Gold prices surged to record peaks Wednesday, riding a safe-haven wave as the U.S. government stumbled into its first shutdown in nearly seven years, triggered by congressional gridlock over funding.

Shutdowns rarely rattle markets much, but this one's clocking in at a precarious moment: Friday's pivotal jobs report gets shelved, muddying the Fed's crystal ball mere weeks from its next powwow. President Donald Trump, meanwhile, has dangled the chaos as leverage to slash "a lot" of federal jobs—beyond the standard furloughs that snap back once the lights flicker on again.

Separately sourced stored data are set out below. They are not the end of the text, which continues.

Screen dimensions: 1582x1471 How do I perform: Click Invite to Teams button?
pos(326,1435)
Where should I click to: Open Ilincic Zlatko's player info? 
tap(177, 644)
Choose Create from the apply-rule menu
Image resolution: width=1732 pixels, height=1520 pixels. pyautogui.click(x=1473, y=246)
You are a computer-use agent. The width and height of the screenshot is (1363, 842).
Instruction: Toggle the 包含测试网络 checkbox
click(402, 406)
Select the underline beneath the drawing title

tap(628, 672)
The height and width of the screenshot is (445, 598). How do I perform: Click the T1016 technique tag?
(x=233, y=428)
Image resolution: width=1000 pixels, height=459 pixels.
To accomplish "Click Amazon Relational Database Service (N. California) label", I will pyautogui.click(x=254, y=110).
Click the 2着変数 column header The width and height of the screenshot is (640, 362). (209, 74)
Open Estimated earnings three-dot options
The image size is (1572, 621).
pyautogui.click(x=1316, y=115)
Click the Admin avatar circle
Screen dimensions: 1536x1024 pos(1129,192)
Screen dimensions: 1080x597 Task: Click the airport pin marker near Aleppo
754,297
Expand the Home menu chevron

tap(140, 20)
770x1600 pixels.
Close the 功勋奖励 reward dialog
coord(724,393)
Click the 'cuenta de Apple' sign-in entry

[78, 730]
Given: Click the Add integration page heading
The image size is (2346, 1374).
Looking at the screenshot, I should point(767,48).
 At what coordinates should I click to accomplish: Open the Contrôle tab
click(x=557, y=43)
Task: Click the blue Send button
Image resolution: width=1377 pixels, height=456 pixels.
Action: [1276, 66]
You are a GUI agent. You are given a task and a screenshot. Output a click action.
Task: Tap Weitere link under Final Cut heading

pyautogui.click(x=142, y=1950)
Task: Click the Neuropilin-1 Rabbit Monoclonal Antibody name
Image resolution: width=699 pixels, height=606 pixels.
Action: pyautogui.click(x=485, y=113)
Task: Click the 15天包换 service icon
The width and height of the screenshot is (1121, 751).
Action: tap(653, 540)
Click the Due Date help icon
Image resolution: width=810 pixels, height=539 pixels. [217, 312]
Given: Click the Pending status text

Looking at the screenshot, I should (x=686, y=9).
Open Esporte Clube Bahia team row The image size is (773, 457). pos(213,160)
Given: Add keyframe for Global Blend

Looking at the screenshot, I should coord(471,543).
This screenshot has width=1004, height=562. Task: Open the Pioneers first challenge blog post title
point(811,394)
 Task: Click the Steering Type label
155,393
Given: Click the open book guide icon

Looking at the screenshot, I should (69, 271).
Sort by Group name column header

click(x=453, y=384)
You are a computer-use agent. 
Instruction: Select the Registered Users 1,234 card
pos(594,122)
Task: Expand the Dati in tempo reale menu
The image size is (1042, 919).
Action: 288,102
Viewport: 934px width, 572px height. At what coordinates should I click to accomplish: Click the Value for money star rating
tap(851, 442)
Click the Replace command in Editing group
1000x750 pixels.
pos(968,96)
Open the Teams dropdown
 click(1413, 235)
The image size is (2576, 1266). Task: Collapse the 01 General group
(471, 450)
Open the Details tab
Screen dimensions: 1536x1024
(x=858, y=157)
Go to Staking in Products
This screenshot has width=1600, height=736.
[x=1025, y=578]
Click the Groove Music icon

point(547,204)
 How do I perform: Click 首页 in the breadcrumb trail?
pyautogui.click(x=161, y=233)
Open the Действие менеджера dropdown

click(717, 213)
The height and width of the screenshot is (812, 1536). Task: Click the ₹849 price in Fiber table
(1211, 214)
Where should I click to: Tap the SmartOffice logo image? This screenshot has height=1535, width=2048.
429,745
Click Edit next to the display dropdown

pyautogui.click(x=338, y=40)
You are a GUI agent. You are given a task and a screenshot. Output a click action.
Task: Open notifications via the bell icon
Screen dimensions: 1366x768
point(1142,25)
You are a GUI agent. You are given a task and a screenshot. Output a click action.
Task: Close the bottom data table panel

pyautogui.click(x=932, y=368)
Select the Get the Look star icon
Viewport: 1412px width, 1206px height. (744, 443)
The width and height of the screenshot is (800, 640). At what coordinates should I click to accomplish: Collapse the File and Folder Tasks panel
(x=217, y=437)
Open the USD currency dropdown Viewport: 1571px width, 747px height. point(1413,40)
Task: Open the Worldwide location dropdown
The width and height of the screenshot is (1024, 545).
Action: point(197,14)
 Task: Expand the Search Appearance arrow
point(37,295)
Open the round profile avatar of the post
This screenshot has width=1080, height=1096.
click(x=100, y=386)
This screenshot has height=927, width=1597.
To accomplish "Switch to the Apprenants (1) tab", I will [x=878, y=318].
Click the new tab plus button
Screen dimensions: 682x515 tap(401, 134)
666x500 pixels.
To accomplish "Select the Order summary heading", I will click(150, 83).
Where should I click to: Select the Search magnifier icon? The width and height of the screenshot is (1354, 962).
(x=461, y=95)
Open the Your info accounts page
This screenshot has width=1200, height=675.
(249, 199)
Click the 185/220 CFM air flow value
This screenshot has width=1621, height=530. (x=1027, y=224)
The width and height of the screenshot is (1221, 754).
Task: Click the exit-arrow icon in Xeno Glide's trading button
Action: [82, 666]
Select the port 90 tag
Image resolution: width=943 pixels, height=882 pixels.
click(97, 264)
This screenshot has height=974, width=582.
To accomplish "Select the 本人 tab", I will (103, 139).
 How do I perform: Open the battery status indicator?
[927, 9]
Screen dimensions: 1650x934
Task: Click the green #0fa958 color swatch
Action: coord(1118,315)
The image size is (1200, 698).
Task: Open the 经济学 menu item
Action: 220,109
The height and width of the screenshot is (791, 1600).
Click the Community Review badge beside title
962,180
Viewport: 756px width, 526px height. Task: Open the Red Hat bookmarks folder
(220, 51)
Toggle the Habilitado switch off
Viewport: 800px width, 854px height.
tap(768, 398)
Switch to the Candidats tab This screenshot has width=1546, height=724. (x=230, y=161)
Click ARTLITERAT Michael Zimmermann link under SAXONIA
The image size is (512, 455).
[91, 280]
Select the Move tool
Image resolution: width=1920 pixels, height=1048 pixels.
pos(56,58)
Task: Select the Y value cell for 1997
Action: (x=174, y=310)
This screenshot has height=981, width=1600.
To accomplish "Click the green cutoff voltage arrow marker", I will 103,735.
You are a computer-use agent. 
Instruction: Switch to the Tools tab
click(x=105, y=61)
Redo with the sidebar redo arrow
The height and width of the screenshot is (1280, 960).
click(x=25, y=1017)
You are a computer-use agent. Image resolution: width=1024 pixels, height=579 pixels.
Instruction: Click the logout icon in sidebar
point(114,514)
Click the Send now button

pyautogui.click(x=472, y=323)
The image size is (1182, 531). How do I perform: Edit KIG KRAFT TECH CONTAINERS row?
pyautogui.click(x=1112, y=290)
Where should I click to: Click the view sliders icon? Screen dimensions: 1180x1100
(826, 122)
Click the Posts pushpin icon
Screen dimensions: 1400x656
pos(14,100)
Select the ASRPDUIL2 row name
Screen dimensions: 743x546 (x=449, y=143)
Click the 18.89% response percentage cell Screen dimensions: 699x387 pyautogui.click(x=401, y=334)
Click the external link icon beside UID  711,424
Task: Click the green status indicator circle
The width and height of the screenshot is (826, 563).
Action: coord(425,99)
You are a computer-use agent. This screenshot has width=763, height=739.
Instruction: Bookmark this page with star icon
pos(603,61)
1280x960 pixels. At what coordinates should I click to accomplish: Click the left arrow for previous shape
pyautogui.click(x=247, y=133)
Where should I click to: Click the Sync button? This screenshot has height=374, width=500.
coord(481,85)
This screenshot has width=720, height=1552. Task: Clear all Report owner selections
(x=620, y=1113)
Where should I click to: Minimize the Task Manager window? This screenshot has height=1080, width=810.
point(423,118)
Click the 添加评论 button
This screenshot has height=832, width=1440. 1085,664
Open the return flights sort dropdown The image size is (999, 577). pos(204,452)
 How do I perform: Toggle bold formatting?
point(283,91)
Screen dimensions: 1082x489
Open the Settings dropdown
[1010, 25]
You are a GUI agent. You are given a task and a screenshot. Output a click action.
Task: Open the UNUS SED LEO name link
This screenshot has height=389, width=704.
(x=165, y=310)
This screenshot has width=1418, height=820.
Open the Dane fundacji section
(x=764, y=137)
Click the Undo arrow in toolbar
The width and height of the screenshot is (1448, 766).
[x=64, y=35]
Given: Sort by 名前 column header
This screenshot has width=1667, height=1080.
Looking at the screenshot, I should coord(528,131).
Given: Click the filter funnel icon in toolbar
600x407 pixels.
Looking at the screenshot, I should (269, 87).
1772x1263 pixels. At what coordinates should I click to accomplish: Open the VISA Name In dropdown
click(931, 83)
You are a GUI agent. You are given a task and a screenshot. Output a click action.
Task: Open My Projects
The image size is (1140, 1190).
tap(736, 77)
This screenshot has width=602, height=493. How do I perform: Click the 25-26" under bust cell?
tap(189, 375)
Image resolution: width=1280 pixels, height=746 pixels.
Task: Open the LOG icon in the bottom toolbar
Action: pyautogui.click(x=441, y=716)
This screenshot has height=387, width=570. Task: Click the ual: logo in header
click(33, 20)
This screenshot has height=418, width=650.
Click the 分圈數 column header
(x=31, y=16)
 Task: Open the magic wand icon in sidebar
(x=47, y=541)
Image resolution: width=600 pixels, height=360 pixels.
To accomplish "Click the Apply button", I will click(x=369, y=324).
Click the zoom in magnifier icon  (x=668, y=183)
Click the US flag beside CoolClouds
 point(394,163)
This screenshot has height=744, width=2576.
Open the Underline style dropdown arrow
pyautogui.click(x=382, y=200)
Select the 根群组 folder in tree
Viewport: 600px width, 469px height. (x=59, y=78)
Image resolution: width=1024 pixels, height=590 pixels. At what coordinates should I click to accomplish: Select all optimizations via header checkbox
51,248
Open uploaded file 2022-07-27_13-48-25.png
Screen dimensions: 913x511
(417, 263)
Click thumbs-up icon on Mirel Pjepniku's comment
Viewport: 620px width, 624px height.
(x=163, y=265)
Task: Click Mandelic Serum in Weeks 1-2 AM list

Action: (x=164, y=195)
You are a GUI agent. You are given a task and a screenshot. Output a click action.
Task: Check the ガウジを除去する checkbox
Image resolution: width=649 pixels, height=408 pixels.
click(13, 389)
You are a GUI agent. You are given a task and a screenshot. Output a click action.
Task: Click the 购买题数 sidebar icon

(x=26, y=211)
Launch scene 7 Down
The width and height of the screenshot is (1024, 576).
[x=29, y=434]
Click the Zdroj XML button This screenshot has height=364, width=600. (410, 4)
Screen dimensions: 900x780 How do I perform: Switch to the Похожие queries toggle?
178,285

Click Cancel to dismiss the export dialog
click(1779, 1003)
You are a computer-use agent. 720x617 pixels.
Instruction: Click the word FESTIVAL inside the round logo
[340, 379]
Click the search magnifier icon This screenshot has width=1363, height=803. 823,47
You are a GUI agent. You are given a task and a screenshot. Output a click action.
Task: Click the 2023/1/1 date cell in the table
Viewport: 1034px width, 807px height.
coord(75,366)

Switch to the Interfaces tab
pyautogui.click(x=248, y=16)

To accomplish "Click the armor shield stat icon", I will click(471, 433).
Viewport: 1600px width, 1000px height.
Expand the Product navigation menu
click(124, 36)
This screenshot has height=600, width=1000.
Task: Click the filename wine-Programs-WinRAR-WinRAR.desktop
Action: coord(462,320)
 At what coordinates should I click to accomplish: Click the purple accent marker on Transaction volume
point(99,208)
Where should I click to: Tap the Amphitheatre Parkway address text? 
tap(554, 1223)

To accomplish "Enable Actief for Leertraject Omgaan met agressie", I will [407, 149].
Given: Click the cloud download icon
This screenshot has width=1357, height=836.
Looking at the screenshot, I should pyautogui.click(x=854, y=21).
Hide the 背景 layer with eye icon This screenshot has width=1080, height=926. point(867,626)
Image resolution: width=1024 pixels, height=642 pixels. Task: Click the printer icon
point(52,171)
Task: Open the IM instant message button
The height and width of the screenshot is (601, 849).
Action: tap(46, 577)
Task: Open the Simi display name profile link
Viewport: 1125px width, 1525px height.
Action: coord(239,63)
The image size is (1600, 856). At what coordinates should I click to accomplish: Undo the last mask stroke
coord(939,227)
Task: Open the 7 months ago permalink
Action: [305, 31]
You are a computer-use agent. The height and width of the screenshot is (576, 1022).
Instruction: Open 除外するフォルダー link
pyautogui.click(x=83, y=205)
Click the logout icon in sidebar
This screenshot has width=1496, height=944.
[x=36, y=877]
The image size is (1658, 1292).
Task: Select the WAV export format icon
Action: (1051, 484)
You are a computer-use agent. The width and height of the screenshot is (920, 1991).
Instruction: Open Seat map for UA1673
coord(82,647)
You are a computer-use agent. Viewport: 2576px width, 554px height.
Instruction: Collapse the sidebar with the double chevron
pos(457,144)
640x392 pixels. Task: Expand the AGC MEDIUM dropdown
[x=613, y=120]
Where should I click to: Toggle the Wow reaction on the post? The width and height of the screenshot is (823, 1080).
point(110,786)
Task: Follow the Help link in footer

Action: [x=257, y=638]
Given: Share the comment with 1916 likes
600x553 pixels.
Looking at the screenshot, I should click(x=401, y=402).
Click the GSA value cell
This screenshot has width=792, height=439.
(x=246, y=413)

Bereft of a bipartisan breakthrough, the standoff's endgame stays foggy; recall Trump's prior 34-day partial closure—the longest ever.

As chaos swirls from the U.S. shutdown, riskier bets tumbled, but gold—ever the bunker in economic or geopolitical storms—powered on to bag its 39th all-time high of 2025.

Spot prices climbed to $3,893.06 an ounce by 5:02 a.m. ET, with December U.S. futures pushing further to $3,918.10.

$4,000 next? "Gold's safe-haven rep is no secret, but its relentless climb these past years is downright jaw-dropping—fresh peaks again today," Morningstar's chief equity strategist Michael Field emailed CNBC Wednesday.

He pegged the immediate spark to the shutdown but called it mere tipping point: "Two raging wars, France's political mess, fresh tariffs—it's all brewing a nightmare for investors. Tough times? Gold thrives."